Tanıkların Demir ailesine, çocuklarının Şavalet Jandarma Karakolu’na götürüldüğü söylendiğini ifade eden Ocak, karakola giden aileye “Biz böyle birini almadık” cevabı verildiğini belirtti. Ocak, “Mardin Emniyeti ise ‘Abdurrahim pasaport çıkartıp, Fransa’ya garson olarak gitti’ açıklamasıyla gerçeğin üstünü kapatmaya çalıştı. Demir Ailesi ‘Bu işin peşini bırakın’ diye tehdit edildi” diyerek yapılan tüm girişimlerin sonuçsuz kaldığını ve Demir’den bir daha haber alınmadığını ifade etti.

‘Oğluma ne oldu’
Demir’in annesi Kesriye Demir’in 20 yıl boyunca “Oğluma ne oldu?” diye sorduğunu ve oğlunun akıbetini öğrenmeden yaşama veda ettiğini hatırlatan Ocak, 27 Ocak 2018’de Galatasaray Meydanı’nda yaşamını yitiren Mehmet Demir’in “Kardeşimi bulamadım, annemin yüzüne bakamıyorum” sözlerini hatırlattı. Anne ve ağabey Demir yerine Abdurrahim Demir’in akıbetini soran Ocak, Demir’in kaybedilmesinden sorumlu olanların yargılanmalarını ve cezalandırılmalarını istedi.

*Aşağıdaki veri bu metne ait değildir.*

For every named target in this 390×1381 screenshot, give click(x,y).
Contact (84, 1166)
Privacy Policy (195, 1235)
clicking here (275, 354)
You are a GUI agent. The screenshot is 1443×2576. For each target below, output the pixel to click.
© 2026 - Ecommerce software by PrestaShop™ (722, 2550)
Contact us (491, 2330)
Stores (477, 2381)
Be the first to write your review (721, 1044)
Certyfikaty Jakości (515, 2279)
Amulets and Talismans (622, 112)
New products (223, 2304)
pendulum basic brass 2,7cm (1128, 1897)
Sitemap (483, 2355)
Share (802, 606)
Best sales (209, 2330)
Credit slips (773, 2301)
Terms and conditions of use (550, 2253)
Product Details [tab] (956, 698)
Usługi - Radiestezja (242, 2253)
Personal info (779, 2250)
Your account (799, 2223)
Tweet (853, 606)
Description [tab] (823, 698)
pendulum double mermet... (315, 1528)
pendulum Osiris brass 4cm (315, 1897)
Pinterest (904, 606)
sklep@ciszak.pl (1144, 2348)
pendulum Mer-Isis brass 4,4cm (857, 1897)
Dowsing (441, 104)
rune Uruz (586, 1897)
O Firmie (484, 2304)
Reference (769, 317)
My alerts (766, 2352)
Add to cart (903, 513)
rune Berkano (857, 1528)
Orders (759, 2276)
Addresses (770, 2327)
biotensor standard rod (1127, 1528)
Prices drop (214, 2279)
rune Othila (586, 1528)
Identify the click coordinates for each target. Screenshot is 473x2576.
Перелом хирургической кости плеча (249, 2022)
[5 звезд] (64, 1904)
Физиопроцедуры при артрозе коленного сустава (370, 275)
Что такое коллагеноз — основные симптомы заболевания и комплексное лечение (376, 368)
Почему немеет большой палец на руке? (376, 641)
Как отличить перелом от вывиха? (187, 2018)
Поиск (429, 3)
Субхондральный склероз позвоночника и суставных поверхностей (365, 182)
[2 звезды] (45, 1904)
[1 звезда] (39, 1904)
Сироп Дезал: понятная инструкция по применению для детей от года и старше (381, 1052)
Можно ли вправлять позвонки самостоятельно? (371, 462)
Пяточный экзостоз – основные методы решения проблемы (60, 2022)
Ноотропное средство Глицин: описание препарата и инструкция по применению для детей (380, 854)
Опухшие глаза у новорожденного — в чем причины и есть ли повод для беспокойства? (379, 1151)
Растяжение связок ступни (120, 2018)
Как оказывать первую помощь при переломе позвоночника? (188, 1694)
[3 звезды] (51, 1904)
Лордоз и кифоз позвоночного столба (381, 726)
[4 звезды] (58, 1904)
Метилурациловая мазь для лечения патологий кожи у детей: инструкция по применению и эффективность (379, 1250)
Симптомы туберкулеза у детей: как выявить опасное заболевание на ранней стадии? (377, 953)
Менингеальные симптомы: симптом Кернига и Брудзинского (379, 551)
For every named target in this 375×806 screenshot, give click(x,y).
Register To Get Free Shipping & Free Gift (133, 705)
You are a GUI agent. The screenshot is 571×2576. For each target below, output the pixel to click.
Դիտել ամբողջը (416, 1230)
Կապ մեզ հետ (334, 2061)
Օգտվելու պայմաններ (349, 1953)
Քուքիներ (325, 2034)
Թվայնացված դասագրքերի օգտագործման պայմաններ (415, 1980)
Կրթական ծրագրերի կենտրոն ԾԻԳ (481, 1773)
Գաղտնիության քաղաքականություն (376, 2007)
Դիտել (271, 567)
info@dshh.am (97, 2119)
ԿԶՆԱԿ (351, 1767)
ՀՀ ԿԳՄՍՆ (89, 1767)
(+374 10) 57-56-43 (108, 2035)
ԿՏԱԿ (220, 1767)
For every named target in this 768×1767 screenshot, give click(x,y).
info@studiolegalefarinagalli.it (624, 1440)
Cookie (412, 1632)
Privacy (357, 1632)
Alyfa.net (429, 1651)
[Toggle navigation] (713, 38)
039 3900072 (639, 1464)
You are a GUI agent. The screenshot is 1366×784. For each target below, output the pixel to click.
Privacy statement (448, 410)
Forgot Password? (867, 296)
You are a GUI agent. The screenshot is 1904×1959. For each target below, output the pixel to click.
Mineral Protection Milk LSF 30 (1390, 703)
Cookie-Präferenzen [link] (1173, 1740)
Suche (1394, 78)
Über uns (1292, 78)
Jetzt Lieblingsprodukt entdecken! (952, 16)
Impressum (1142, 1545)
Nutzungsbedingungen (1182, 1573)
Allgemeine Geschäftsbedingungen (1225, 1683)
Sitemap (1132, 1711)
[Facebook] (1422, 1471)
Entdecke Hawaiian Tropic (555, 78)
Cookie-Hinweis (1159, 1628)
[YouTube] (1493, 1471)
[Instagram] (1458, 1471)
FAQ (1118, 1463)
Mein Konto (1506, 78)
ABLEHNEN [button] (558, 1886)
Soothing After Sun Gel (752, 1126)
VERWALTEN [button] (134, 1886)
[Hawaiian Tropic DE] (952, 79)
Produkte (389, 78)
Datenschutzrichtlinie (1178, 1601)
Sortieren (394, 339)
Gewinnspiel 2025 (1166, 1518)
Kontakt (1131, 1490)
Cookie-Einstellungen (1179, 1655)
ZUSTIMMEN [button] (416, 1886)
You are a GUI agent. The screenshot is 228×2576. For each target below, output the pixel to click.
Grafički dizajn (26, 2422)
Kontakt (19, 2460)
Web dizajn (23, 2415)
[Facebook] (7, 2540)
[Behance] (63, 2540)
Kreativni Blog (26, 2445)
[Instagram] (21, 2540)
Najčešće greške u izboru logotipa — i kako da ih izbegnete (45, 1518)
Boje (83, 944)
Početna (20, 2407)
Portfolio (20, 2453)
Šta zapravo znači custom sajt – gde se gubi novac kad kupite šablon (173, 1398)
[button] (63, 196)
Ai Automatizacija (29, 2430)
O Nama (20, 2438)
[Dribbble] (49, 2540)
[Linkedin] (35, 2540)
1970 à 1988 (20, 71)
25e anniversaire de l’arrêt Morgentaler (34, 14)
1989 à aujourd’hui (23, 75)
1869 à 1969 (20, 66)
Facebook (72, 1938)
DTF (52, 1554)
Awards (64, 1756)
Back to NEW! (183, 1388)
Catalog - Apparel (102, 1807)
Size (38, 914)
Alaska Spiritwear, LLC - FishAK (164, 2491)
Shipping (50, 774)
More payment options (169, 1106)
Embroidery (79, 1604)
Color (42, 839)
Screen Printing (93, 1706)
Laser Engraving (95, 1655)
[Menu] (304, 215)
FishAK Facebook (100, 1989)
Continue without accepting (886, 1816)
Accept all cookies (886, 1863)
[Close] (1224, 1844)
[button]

23 Şubat 1995’te gözaltında kaybedilen Murat Yıldız’ın annesi Hanife Yıldız da, kendilerinden uzun süre haber alınmayan ve geçtiğimiz günlerden 4’ünün gözaltında olduğu açıklanan 6 kişinin durumuna değindi. Polislere seslenen Yıldız, “Bu aradığımız adalet yarın öbür gün size de lazım olacak. İlk oturduğumuzda herkes için adalet dedik. ‘Siz kimsiniz de bizim için adalet istiyorsunuz’ dediler ama bugün bakın onlar da adalet arıyor” diye konuştu.

Akıbetini açıklayın
CHP Milletvekili Sezgin Tanrıkulu ise, gözaltından kaybedilen 6 kişi hakkında bilgi vererek, “Geçtiğimiz Pazartesi aileler aranarak gözaltında oldukları söylendi” dedi. Aile ve avukatların başvuruşlarının sonuçsuz kaldığını ifade eden Tanrıkulu, Avukatların şuana kadar gözaltında olduğu söylenen 4 kişi ile hiç görüşemediği bilgisini paylaştı. Ailelerin kısa bir süre yakınlarıyla görüşebildiğiniz sözlerine ekleyen Tanrıkulu, bu görüşme kapsamında ailelere hak aramamaları söylendiğini aktardı.

Tanrıkulu polislere, “Belki sizlerin zorla kaybedilmede bir rolünüz yok ama şu anda zorla kaybedileme suçuna ortak oluyorsunuz. Yarın öbür gün hiç bir siyasetçi ve amiriniz size sahip çıkmayacaktır” diyerek adalet bakanına da seslenerek soruşturmayı doğru yürütmeyen avukat ve ailelere kaba davranan savcıyı görevden alınmasını istedi.

Tanrıkulu, gözaltında olan 4 kişi ile ilgili bağımsız heyet oluşturarak sağlıklı bir muayenenin yapılmasını ve avukatların görüşmesinin önünün açılmasını talep etti. Tanrıkulu, kendilerinden hala haber alınamayan Yılmaz ve Türkmen’in akıbetinin açıklanmasını istedi.